Il ne reste plus qu’à désigner les membres de la commission parlementaire d’enquête sur l’importation de bovins, d’ovins et de viandes rouges, une commission créée uniquement pour éviter la mise en place d’une commission d’enquête parlementaire, telle que réclamée ou demandée par l’opposition. Afin d’échapper à cette tâche difficile, la majorité a proposé une commission d’enquête exploratoire, mais la différence entre les deux est énorme.

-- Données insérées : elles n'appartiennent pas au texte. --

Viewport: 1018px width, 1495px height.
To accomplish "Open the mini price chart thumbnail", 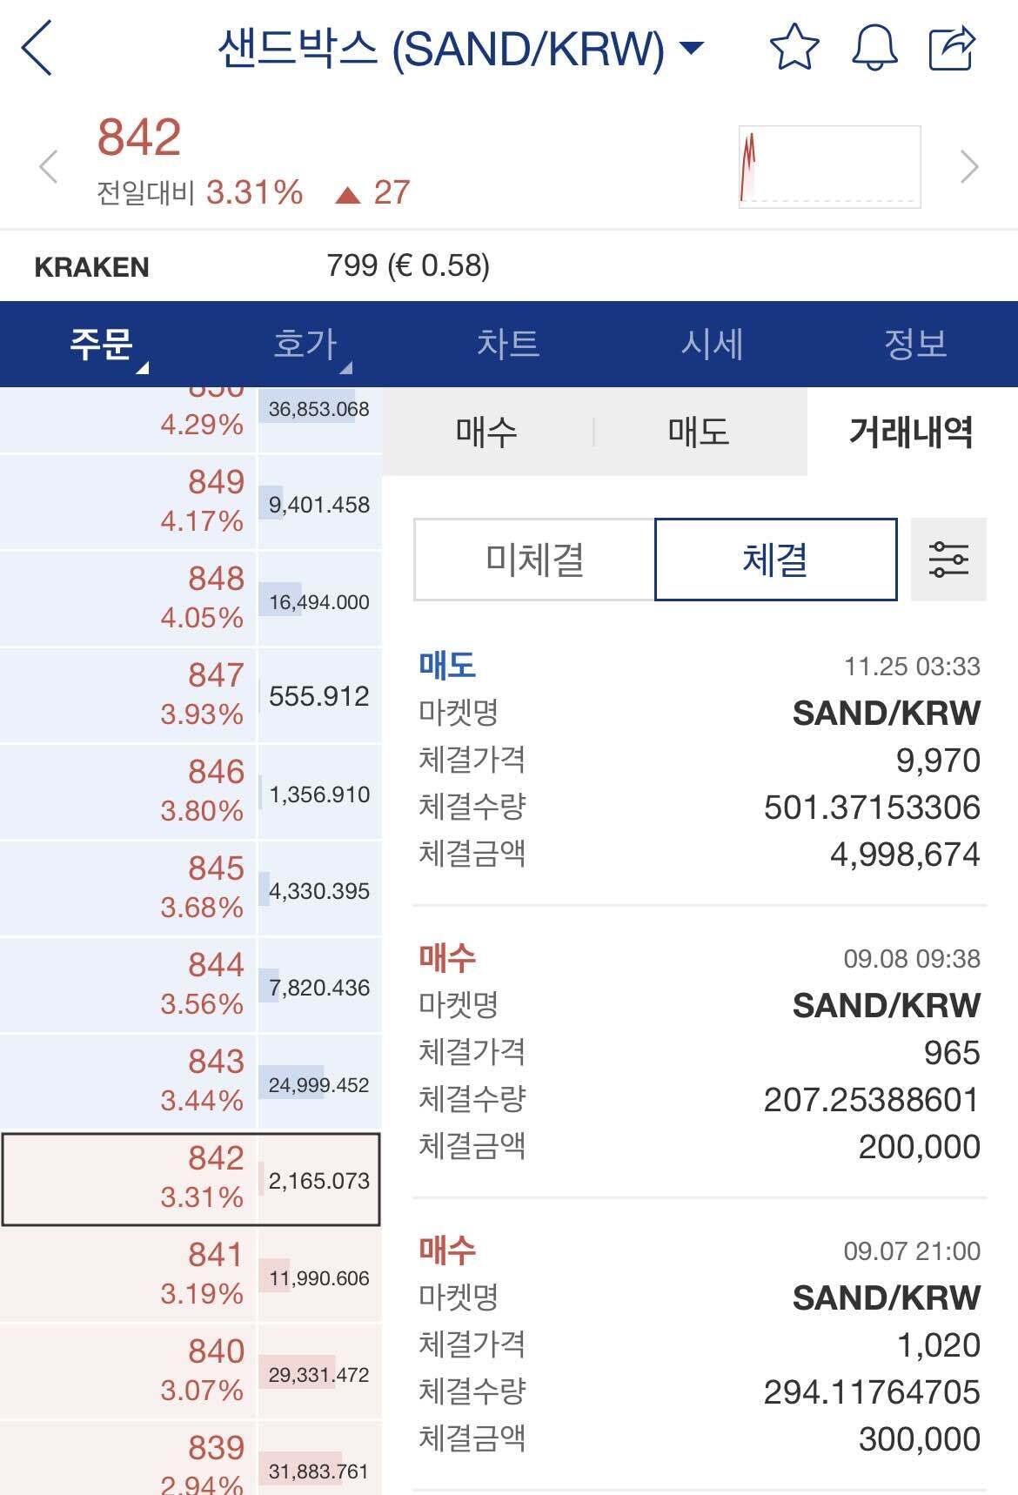I will (x=828, y=165).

La commission d’enquête exploratoire a un mandat vague : elle se limite à interroger les parties concernées par le dossier, sans disposer d’un pouvoir contraignant. Son rapport n’a qu’une portée médiatique et informative, sans force juridique permettant de donner suite à ses conclusions. À l’inverse, la commission d’enquête parlementaire dispose de pouvoirs dont la commission exploratoire est dépourvue. Elle a le droit légal d’auditionner toute personne concernée, sans que celle-ci puisse se soustraire à cette obligation. Le rapport qu’elle établit peut être transmis aux autorités judiciaires compétentes pour donner lieu à des suites légales.

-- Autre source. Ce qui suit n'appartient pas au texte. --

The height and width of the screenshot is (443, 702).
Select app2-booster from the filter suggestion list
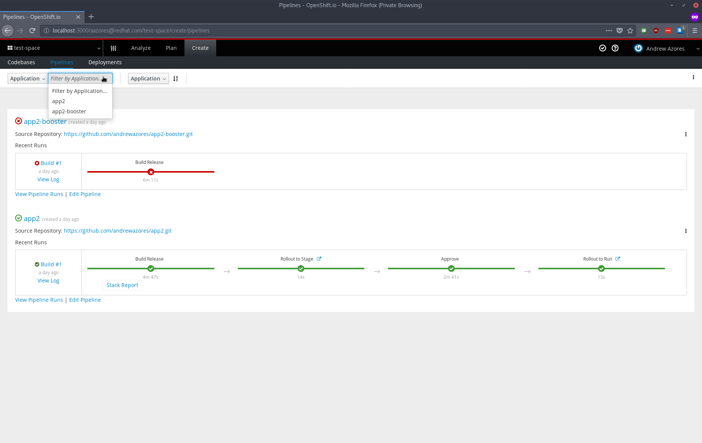pyautogui.click(x=69, y=111)
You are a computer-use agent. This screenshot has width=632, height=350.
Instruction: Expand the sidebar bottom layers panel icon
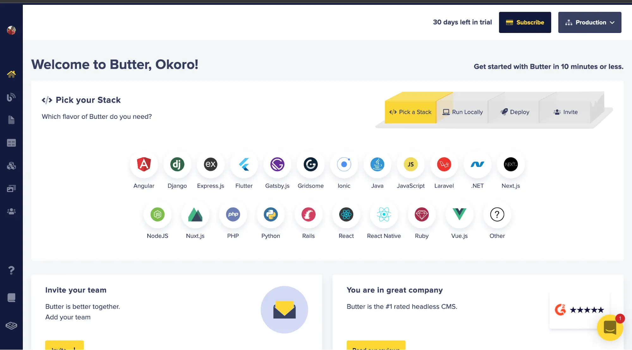[11, 325]
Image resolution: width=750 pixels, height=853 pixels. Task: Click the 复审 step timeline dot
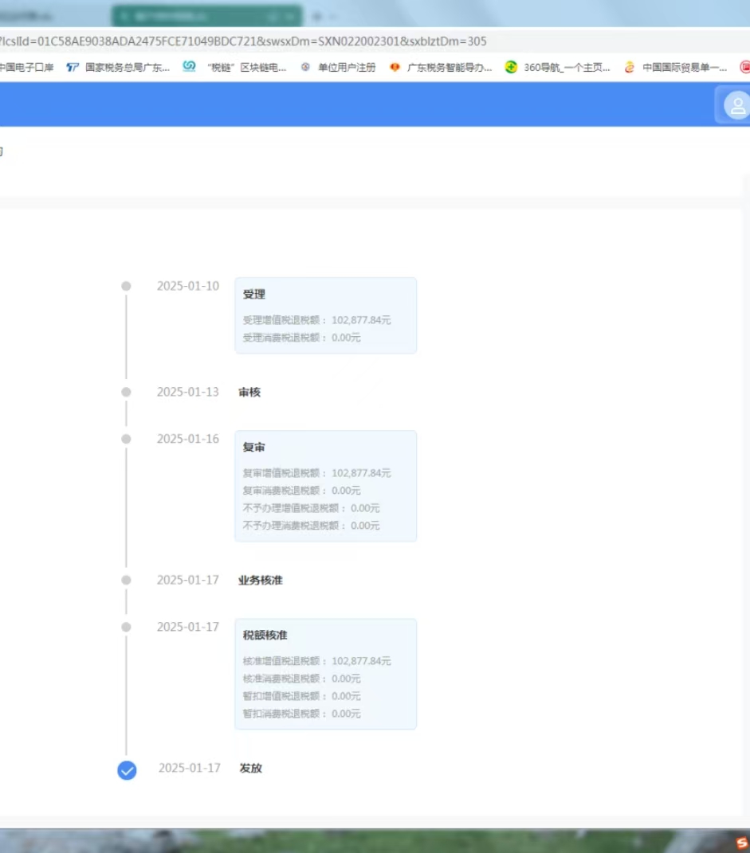coord(126,439)
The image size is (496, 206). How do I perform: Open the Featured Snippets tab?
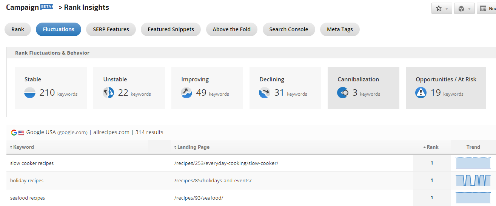pos(171,29)
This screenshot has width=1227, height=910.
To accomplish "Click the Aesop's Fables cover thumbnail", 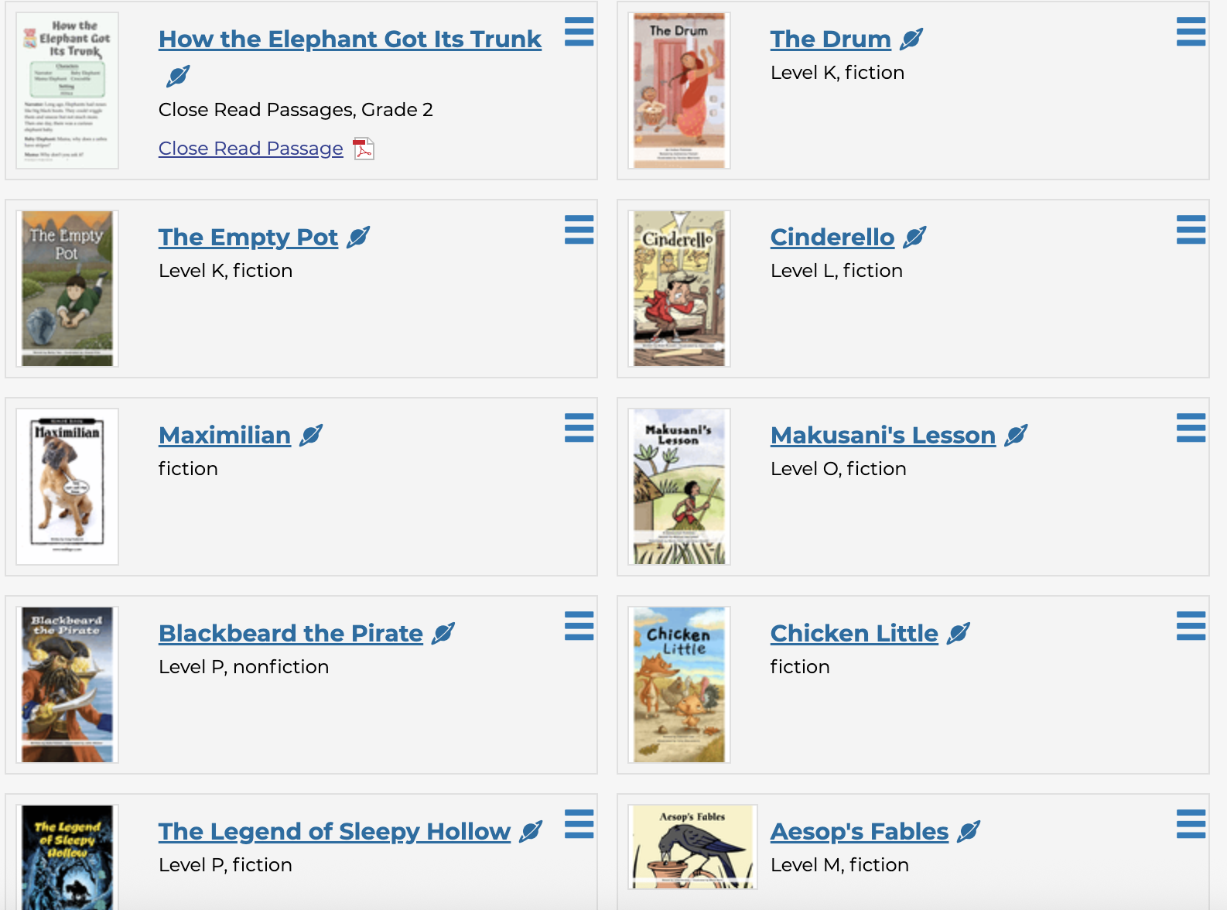I will tap(692, 848).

Pour échapper à une véritable reddition de comptes, on a donc inventé une mission qui n’entraîne aucune conséquence juridique. Même si elle parvenait à révéler certaines vérités, elle ne pourrait dépasser son rôle purement médiatique. On peut ainsi considérer que la création d’une commission exploratoire, à la place d’une commission d’enquête parlementaire, est une fuite devant la responsabilité. Ceux qui ont proposé cela craignent que le peuple découvre la vérité, de peur que la reddition de comptes populaire lors des élections soit assortie d’une reddition de comptes légale.

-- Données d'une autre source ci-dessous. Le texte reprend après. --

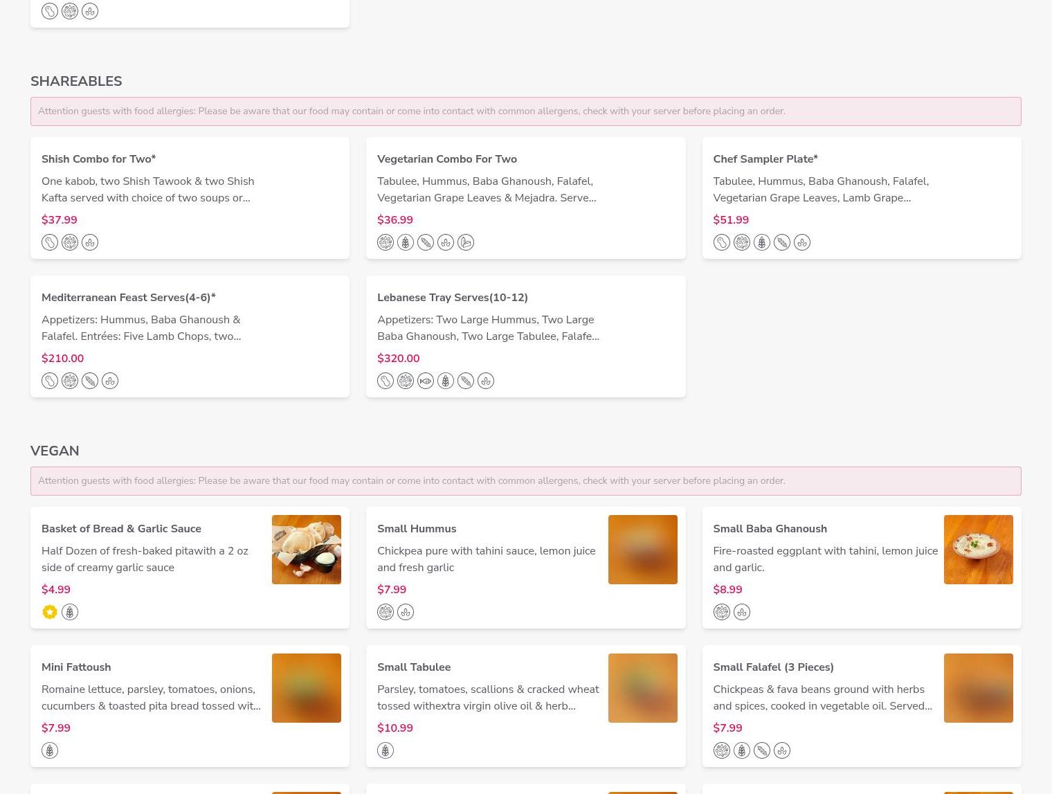Click the first allergen icon under Small Hummus
1052x794 pixels.
(x=386, y=612)
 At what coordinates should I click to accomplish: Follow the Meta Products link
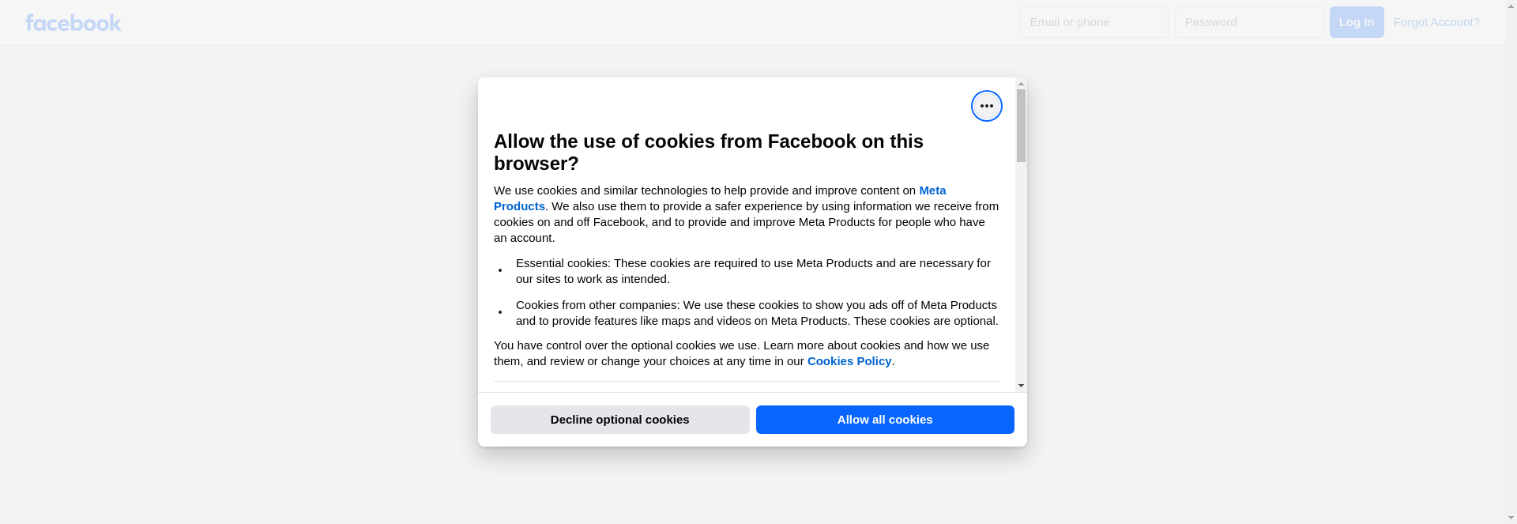932,190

Il est frappant que la mise en place de cette commission exploratoire coïncide avec la fête de l’Aïd al-Adha, durant laquelle Sa Majesté le Roi, en sa qualité de Commandeur des croyants, a choisi d’alléger la charge de son peuple en les dispensant du sacrifice rituel, tout en leur permettant de conserver les autres rites. Cette décision, conforme à l’école juridique marocaine modérée, signifie qu’aucun Marocain n’a à se sentir coupable de ne pas acheter de mouton pour l’Aïd, d’autant plus que cette mesure a une portée juridique visant à protéger l’intérêt général en sauvegardant le cheptel.
Cette coïncidence révèle que le Maroc a vécu l’une des plus grandes supercheries de son histoire, incarnée par ce gouvernement et par l’héritage qu’il a reçu du Plan Maroc Vert. De nombreux pays, malgré des conditions extrêmement difficiles, ont réussi à atteindre l’autosuffisance en matière d’élevage, tandis que nous, qui avons dépensé des milliards de dirhams pour le Plan Maroc Vert, n’avons vu ni pâturages ni cheptel dignes de ce nom.
Dans un pays qui a consacré 52 milliards de dirhams à un seul des fonds de développement rural, sans parler des nombreuses autres subventions, on aurait dû assister à l’émergence d’un Maroc capable d’assurer sa souveraineté et sa sécurité alimentaires. Heureusement, notre pays dispose d’institutions solides qui garantissent la sécurité et la stabilité ; le gouvernement aurait dû les mobiliser pour construire un avenir durable reposant sur la sécurité alimentaire, le type de sécurité le plus fondamental. Car l’absence de sécurité alimentaire entraîne des répercussions sur tous les autres aspects de la sécurité, compliquant ainsi le travail des autres institutions.
La fête a ainsi mis à nu l’échec du Plan Maroc Vert, un échec dont porte l’entière responsabilité Aziz Akhannouch, qui en avait la tutelle depuis son poste de ministre de l’Agriculture et qui détenait une délégation du chef du gouvernement lui permettant de le gérer et de dépenser les fonds du Fonds de développement rural.